Closed LIngerwsk closed 3 years ago
Hi, as you can see in this line, the decoder layer takes as input the current decoding vector (decoding
), as well as the latent vector (here called encoding
), which is the output of the encoder layers.
thank you for your answer, but I can't find the embedding layer in your decoderlayer. Like this I only find the embedding of the encoderlayer in
encoding = self._embedding(x)
I have omitted the output embedding layers, as we are not working with language models. It's addition and use in the original paper is inspired by Ofir 2017, I considered it was irrelevant for our time series problem.

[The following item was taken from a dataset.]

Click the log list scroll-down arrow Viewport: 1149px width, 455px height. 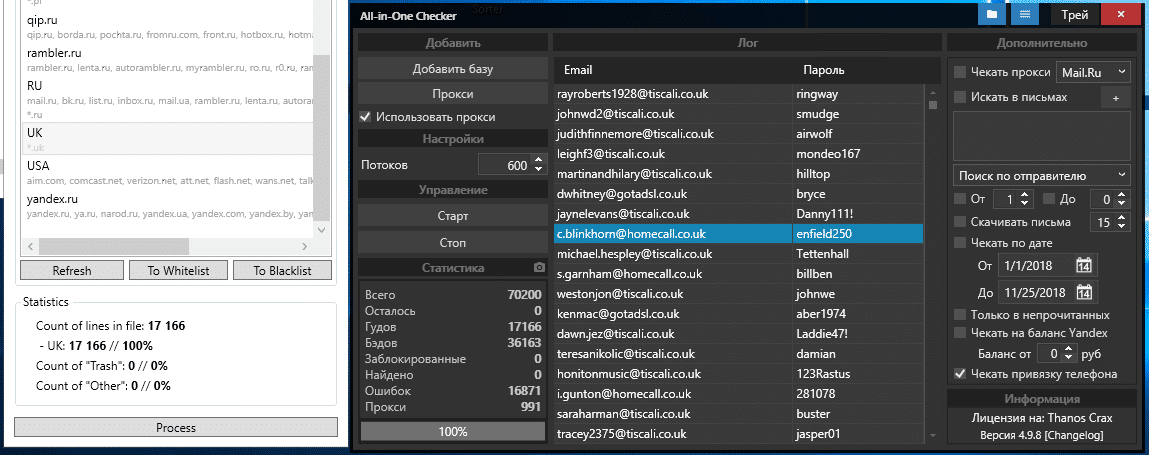coord(933,436)
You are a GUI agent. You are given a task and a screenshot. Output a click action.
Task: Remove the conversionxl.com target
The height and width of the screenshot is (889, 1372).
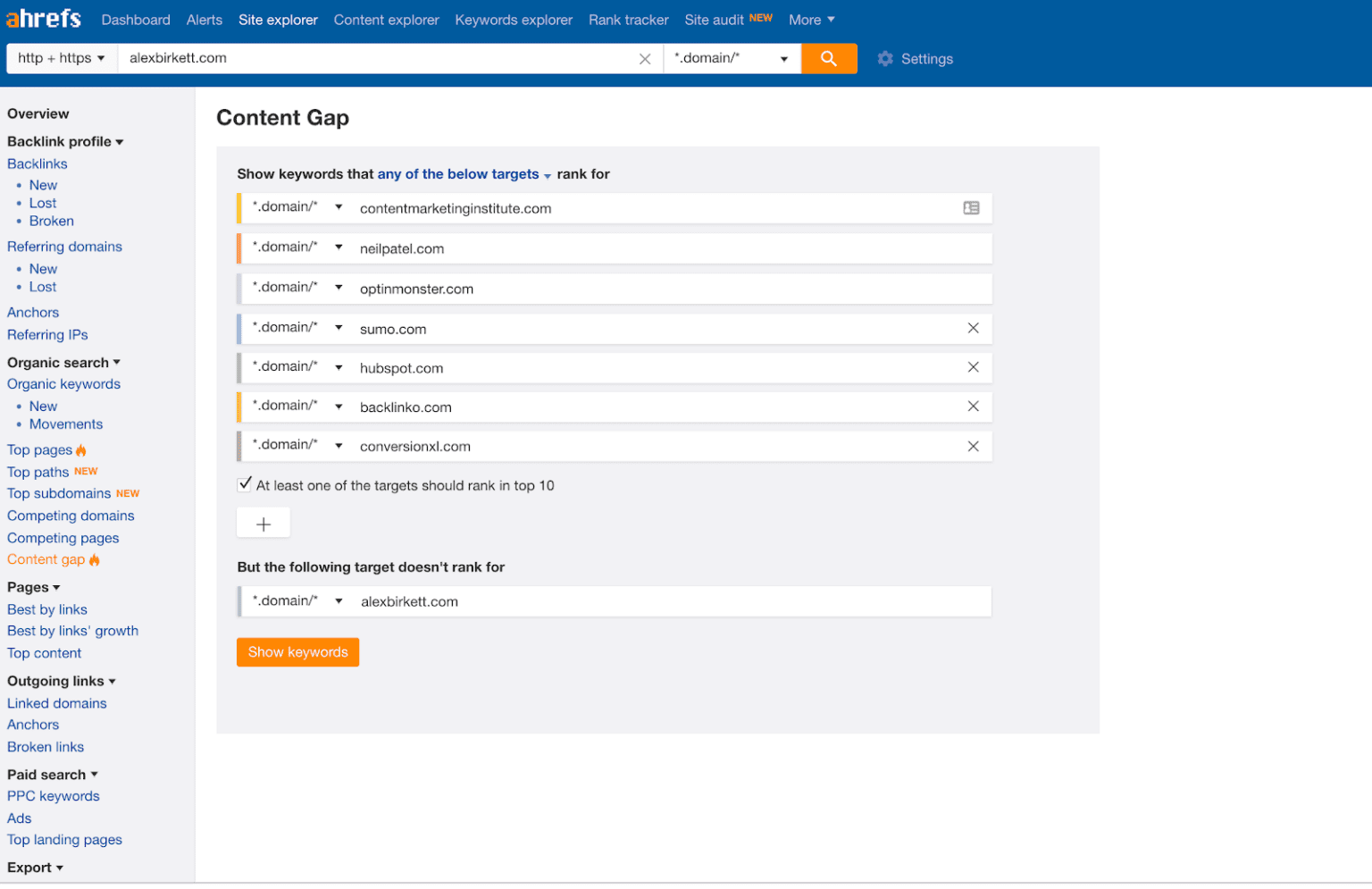[973, 446]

Hi @maxjcohen, my understanding is since here we are working with time series forecasting, the input to the decoder layer (here called decoding
) will be same input which was fed to encoding
, along with the as well as the latent vector (here called encoding
), which is the output of the encoder layers ?

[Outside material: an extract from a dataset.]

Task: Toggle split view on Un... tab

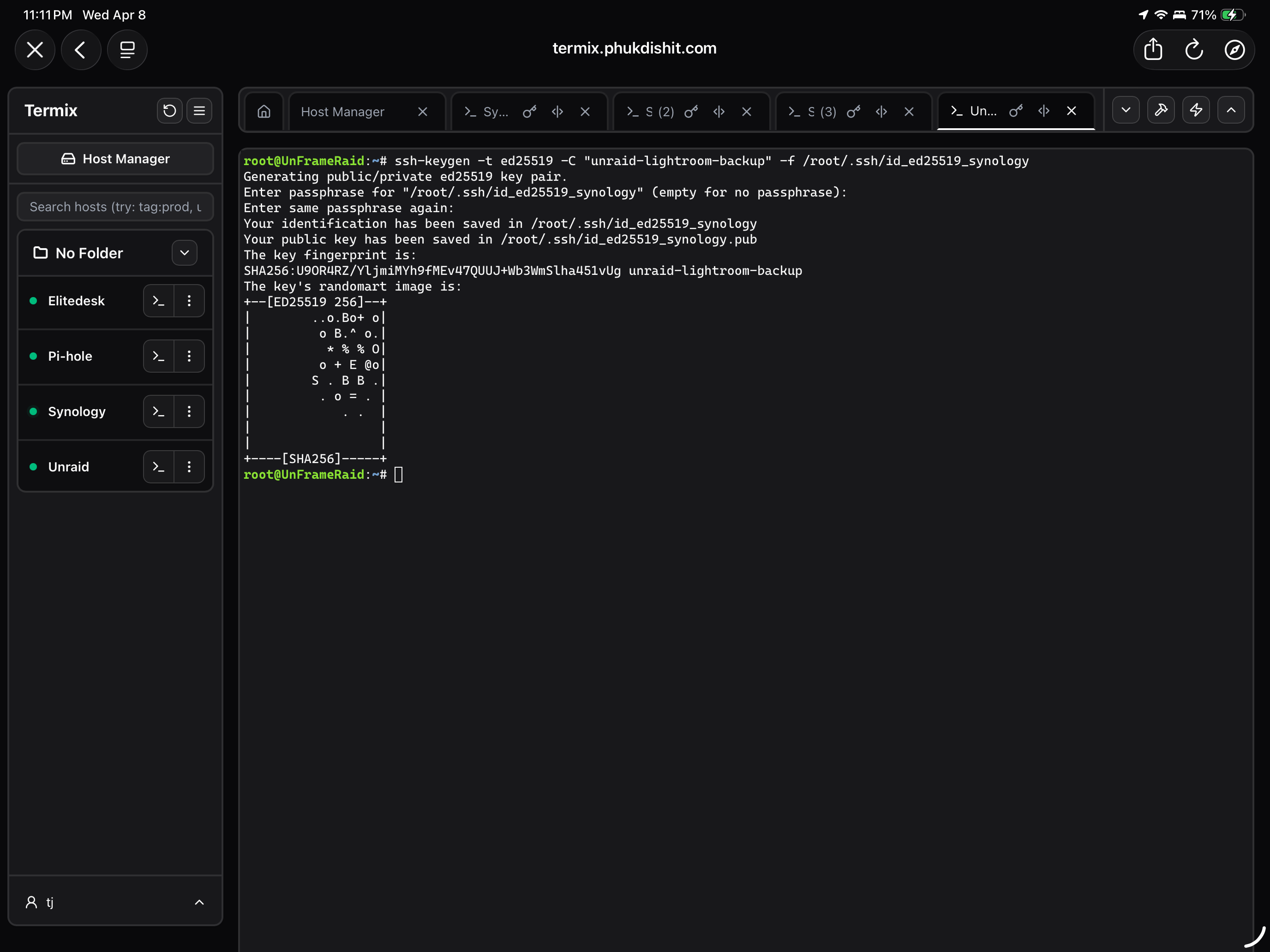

This Transformer was built as a traditional Encoder-Decoder model: the encoder takes as input data for times t=1:T
, produces a latent vector with dimensions (T, d_emb)
which is fed to the decoder. The output of the decoder are predictions for times t=1:T
. This is not a forecasting problem as much as a regression problem for time series.
To answer your question, the output of the encoder is the encoding
tensor, that is directly fed to the decoder.
Thank you @maxjcohen for the quick response. This is helpful 😄
Hi,here I come again. The decoderlayer of original transformer have the input both of encoderlayer and y. But in your transformer, I only find that the decoderlayer have the input of encoderlayer, why?